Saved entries
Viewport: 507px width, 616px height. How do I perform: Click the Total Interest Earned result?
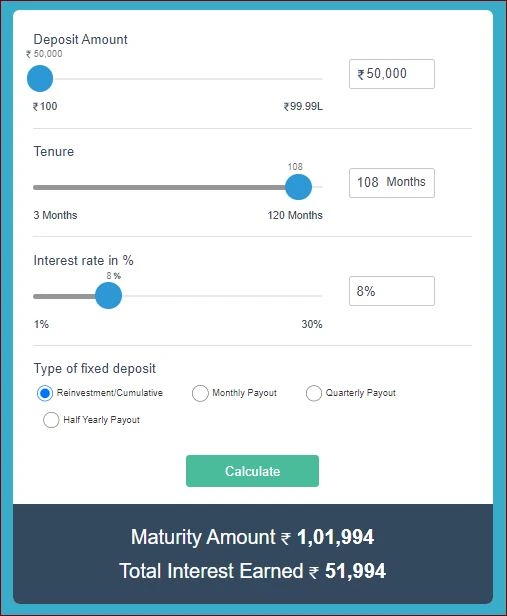(252, 571)
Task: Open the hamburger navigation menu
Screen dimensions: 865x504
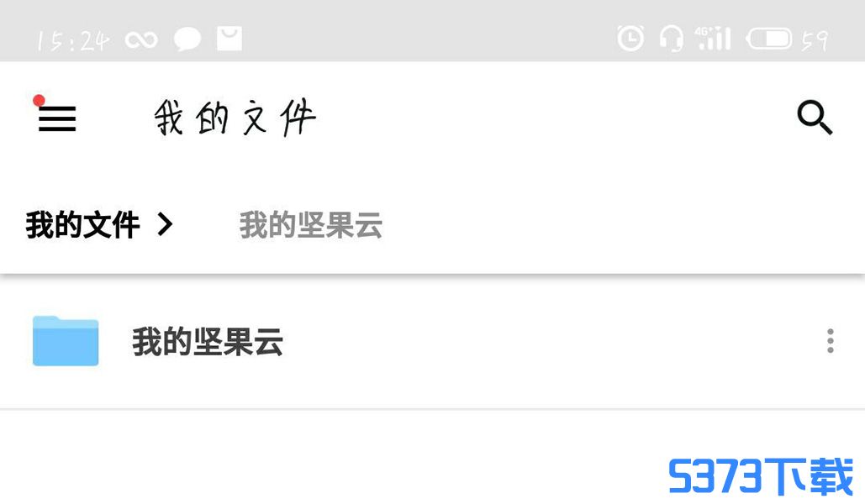Action: pyautogui.click(x=57, y=118)
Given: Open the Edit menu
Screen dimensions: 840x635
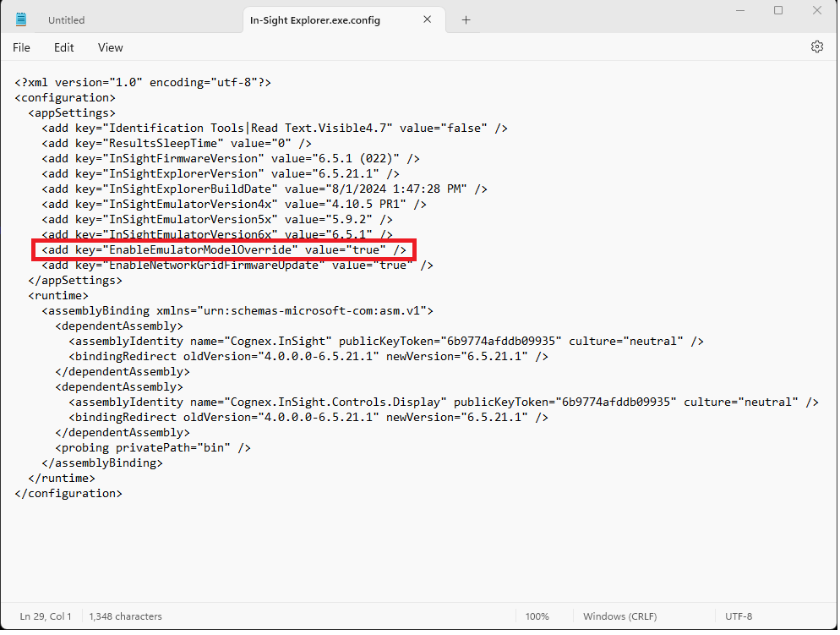Looking at the screenshot, I should 64,48.
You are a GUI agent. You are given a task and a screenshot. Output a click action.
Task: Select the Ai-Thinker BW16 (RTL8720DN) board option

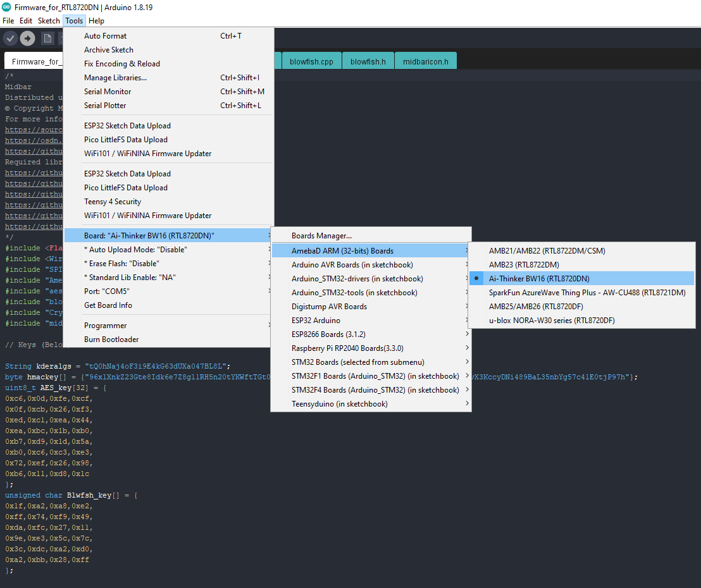538,278
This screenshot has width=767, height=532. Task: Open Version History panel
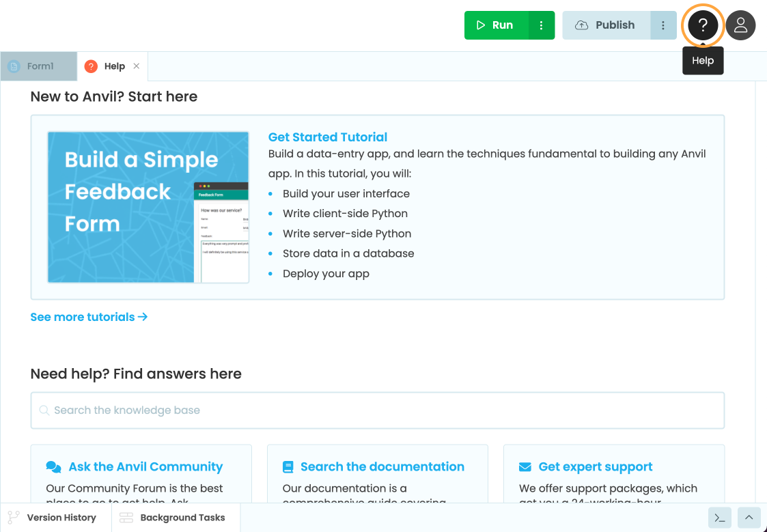click(53, 518)
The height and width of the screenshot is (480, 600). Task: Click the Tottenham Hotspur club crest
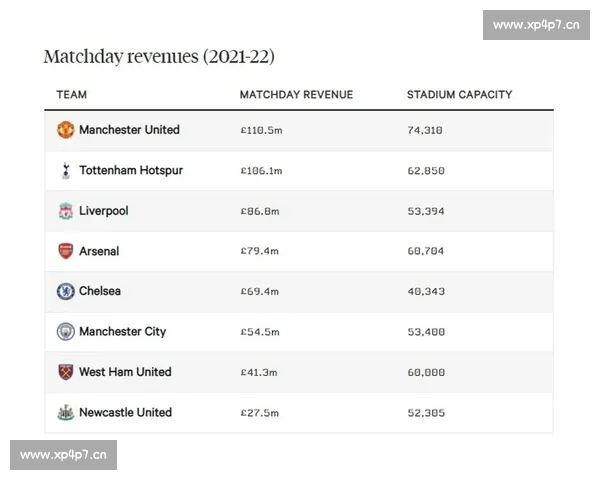[65, 170]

§ WHAT IS BEING ASKED
Word for word, give the entries back in full; the pictures do not belong in the copy.

§ PROBLEM SOLUTION
Viewport: 507px width, 616px height. How do I perform: Click the Total Interest Earned result?
(252, 571)
Task: Open the hamburger navigation menu
Screen dimensions: 865x504
Action: pyautogui.click(x=57, y=118)
Given: Open the Edit menu
Screen dimensions: 840x635
Looking at the screenshot, I should 64,48.
You are a GUI agent. You are given a task and a screenshot. Output a click action.
Task: Select the Ai-Thinker BW16 (RTL8720DN) board option

538,278
This screenshot has width=767, height=532. Task: Open Version History panel
click(53, 518)
The height and width of the screenshot is (480, 600). Task: Click the Tottenham Hotspur club crest
[65, 170]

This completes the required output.